→ Problem details: All lines from the one containing "Task: Expand the Pump ran long alert" through the last line below must be duplicated exactly, with nothing outside that span.

→ Excerpts from a dataset:
———
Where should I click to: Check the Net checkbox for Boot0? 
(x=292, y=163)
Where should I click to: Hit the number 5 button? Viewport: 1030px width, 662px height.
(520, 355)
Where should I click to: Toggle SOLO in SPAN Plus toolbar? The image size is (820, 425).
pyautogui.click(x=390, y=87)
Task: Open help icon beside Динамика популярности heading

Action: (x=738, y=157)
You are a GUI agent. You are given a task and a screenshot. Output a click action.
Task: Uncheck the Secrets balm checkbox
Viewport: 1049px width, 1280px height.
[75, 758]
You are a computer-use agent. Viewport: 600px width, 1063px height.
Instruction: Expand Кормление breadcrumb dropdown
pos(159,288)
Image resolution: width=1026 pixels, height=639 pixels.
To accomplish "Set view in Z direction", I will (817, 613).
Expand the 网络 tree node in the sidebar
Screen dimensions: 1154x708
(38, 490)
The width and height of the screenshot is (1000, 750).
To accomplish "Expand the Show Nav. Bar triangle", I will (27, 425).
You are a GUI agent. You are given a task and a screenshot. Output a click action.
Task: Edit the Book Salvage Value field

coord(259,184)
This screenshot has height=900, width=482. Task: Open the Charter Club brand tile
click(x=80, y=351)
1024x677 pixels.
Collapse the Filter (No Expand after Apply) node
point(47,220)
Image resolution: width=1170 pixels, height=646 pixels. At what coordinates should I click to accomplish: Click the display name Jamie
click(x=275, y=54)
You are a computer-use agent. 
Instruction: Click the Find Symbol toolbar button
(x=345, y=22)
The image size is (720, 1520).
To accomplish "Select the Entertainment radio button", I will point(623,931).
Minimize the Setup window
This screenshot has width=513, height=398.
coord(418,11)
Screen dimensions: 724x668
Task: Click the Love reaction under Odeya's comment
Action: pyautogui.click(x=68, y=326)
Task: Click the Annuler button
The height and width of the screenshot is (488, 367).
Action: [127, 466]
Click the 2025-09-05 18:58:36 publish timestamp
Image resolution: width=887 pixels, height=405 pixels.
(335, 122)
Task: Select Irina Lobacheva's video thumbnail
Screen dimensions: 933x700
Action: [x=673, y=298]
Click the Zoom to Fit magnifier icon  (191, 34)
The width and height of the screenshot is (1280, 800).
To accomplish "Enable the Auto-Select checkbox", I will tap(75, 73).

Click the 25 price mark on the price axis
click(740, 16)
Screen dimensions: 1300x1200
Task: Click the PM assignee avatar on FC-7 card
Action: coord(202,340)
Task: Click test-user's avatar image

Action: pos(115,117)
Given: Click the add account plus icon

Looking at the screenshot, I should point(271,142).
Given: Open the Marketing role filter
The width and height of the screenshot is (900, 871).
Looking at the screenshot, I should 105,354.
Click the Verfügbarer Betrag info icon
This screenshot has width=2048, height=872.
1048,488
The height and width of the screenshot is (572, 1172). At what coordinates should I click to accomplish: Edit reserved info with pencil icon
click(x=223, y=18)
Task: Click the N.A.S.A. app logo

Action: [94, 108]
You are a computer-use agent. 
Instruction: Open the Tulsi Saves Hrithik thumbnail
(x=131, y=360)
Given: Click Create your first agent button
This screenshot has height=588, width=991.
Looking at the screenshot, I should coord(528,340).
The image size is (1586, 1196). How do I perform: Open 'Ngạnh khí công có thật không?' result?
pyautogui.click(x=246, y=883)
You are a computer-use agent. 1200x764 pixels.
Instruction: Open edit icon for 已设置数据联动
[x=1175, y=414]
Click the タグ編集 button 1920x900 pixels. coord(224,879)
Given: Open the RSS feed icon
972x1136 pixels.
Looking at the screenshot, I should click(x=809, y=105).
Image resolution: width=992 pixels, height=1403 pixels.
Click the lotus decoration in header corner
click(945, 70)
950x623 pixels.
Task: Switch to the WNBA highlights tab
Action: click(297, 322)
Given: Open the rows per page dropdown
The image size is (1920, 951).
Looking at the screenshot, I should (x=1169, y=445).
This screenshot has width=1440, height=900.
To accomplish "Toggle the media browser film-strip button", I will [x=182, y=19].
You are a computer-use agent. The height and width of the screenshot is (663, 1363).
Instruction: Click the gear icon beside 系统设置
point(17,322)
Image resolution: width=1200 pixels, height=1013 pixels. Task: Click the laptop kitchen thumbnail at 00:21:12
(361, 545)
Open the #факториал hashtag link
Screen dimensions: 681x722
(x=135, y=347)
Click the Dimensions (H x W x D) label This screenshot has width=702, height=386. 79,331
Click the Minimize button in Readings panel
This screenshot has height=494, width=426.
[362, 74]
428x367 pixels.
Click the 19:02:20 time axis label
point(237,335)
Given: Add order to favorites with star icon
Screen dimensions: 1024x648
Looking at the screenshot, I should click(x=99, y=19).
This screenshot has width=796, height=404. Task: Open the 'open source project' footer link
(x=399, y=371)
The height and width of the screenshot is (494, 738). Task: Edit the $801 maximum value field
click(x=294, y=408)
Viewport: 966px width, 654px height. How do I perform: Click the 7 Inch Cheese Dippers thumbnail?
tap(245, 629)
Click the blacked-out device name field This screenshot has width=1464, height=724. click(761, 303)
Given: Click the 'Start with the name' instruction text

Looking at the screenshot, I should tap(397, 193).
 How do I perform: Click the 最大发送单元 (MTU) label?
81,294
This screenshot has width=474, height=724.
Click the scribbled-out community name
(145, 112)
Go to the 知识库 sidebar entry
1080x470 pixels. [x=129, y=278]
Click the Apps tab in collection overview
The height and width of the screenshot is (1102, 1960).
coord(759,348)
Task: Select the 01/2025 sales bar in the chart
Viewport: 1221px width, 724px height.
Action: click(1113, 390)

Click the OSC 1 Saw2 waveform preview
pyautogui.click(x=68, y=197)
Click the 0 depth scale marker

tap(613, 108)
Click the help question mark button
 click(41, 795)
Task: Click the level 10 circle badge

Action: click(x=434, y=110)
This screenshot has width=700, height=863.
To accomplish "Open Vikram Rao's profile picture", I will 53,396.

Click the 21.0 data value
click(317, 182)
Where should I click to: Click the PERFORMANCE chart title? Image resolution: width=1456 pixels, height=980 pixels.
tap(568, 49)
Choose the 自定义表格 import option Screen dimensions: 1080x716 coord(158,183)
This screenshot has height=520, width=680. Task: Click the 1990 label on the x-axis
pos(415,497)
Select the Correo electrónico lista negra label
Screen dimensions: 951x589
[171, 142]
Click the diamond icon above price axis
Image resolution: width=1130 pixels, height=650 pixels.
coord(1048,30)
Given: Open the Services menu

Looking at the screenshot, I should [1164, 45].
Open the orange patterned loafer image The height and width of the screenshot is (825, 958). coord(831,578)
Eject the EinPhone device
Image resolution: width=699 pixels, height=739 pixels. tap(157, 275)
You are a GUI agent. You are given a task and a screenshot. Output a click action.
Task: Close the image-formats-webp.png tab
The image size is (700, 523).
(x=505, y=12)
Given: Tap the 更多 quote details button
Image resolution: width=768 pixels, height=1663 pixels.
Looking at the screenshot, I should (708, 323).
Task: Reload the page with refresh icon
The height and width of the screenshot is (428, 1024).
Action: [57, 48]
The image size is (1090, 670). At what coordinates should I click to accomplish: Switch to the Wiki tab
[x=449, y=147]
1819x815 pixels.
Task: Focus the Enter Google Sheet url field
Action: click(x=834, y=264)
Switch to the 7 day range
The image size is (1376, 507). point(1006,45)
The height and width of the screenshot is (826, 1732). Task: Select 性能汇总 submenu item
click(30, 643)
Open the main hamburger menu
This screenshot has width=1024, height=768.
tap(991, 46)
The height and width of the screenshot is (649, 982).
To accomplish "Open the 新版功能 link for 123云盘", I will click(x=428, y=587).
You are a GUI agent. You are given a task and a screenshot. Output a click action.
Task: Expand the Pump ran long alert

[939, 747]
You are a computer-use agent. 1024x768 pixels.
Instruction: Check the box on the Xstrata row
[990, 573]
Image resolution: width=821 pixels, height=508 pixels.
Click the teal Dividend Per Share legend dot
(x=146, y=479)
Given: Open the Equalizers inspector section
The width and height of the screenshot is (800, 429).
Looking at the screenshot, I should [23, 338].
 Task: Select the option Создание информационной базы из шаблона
———
→ Exercise output:
Task: Expand the Pump ran long alert

[939, 747]
You are a computer-use agent. 1024x768 pixels.
Instruction: Check the box on the Xstrata row
[990, 573]
Image resolution: width=821 pixels, height=508 pixels.
Click the teal Dividend Per Share legend dot
(x=146, y=479)
Given: Open the Equalizers inspector section
The width and height of the screenshot is (800, 429).
Looking at the screenshot, I should [23, 338].
 Task: Select the option Создание информационной базы из шаблона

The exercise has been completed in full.